__Text provided__
++++++++++++++++++++
The bid and offer quotations, and the broker-dealer and salesperson compensation information, must be given to the customer orally or in writing prior to effecting the transaction and must be given to the customer in writing before or with the customer's confirmation. In addition, the penny stock rules require that prior to a transaction in a penny stock not otherwise exempt from these rules, the broker-dealer must make a special written determination that the penny stock is a suitable investment for the purchaser and receive the purchaser's written agreement to the transaction.




17



These disclosure requirements may have the effect of reducing the level of trading activity in the secondary market for the stock that is subject to these penny stock rules. Consequently, these penny stock rules may affect the ability of broker-dealers to trade our securities. We believe that the penny stock rules discourage investor interest in and limit the marketability of our common stock.

State Securities Laws

Under the securities laws of some states, the common shares may be sold in such states only through registered or licensed brokers or dealers. In addition, in some states the common shares may not be sold unless the shares have been registered or qualified for sale in the state or an exemption from registration or qualification is available and is complied with.
++++++++++++++++++++
__Goal A__
In the listing, from its first line through the line containing "(x=572, y=387)", inclusive, swap "Remove" for "Delete" and write those lines out again with nothing else changed.

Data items
++++++++++++++++++++
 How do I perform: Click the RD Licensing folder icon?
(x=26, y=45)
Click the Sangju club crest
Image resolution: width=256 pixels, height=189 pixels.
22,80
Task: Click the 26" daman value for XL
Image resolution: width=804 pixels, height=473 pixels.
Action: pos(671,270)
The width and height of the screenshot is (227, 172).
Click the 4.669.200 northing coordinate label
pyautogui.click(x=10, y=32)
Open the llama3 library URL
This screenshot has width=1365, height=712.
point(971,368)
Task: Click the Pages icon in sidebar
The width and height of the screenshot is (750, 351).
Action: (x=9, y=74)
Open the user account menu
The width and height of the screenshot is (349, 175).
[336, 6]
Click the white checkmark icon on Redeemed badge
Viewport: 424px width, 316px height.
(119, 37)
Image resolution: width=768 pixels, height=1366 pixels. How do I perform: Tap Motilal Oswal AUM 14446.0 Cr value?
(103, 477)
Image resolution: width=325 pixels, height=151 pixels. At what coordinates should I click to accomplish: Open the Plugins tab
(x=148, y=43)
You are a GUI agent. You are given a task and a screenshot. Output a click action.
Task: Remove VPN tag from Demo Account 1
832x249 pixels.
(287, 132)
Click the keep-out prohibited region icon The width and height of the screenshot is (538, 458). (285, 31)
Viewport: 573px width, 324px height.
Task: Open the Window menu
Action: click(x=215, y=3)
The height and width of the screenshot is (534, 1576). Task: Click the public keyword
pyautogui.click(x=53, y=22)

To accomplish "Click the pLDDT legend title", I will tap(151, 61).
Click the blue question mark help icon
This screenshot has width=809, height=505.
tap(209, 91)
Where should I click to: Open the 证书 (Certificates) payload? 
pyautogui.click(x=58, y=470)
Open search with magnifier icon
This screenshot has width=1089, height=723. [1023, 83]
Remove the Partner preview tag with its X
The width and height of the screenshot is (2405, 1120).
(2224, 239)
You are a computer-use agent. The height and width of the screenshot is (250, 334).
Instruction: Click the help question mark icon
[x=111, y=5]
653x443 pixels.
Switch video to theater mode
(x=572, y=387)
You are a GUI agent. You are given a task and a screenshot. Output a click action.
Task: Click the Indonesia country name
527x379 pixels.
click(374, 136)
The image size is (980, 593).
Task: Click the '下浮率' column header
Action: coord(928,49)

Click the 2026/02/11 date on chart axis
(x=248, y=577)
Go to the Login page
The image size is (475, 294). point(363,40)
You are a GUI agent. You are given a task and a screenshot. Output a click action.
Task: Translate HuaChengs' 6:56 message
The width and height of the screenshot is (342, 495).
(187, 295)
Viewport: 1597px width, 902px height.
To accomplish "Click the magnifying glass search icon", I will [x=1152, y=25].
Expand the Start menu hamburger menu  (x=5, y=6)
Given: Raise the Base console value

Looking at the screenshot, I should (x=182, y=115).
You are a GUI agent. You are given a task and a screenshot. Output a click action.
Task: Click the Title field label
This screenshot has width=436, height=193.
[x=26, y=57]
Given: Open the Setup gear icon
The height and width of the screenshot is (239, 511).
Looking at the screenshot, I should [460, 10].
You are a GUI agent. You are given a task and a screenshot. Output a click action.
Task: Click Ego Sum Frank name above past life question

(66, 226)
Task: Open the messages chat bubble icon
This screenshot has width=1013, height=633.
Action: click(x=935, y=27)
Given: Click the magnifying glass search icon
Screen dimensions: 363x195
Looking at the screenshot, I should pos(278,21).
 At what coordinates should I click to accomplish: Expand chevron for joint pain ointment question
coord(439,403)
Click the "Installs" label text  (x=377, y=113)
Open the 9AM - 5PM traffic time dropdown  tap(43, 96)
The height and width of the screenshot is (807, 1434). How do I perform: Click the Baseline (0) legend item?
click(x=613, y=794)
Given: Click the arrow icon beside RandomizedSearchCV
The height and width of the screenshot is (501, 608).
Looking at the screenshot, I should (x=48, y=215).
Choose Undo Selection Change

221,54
++++++++++++++++++++
__Goal B__
Under the penny stock rules in the text, what must the broker-dealer receive from the purchaser before a transaction in a penny stock that is not otherwise exempt?

__Written solution A__
 How do I perform: Click the RD Licensing folder icon?
(x=26, y=45)
Click the Sangju club crest
Image resolution: width=256 pixels, height=189 pixels.
22,80
Task: Click the 26" daman value for XL
Image resolution: width=804 pixels, height=473 pixels.
Action: pos(671,270)
The width and height of the screenshot is (227, 172).
Click the 4.669.200 northing coordinate label
pyautogui.click(x=10, y=32)
Open the llama3 library URL
This screenshot has width=1365, height=712.
point(971,368)
Task: Click the Pages icon in sidebar
The width and height of the screenshot is (750, 351).
Action: (x=9, y=74)
Open the user account menu
The width and height of the screenshot is (349, 175).
[336, 6]
Click the white checkmark icon on Redeemed badge
Viewport: 424px width, 316px height.
(119, 37)
Image resolution: width=768 pixels, height=1366 pixels. How do I perform: Tap Motilal Oswal AUM 14446.0 Cr value?
(103, 477)
Image resolution: width=325 pixels, height=151 pixels. At what coordinates should I click to accomplish: Open the Plugins tab
(x=148, y=43)
You are a GUI agent. You are given a task and a screenshot. Output a click action.
Task: Delete VPN tag from Demo Account 1
832x249 pixels.
(287, 132)
Click the keep-out prohibited region icon The width and height of the screenshot is (538, 458). (285, 31)
Viewport: 573px width, 324px height.
Task: Open the Window menu
Action: click(x=215, y=3)
The height and width of the screenshot is (534, 1576). Task: Click the public keyword
pyautogui.click(x=53, y=22)

To accomplish "Click the pLDDT legend title", I will tap(151, 61).
Click the blue question mark help icon
This screenshot has width=809, height=505.
tap(209, 91)
Where should I click to: Open the 证书 (Certificates) payload? 
pyautogui.click(x=58, y=470)
Open search with magnifier icon
This screenshot has width=1089, height=723. [1023, 83]
Delete the Partner preview tag with its X
The width and height of the screenshot is (2405, 1120).
(2224, 239)
You are a computer-use agent. The height and width of the screenshot is (250, 334).
Instruction: Click the help question mark icon
[x=111, y=5]
653x443 pixels.
Switch video to theater mode
(x=572, y=387)

__Written solution B__
The purchaser's written agreement to the transaction.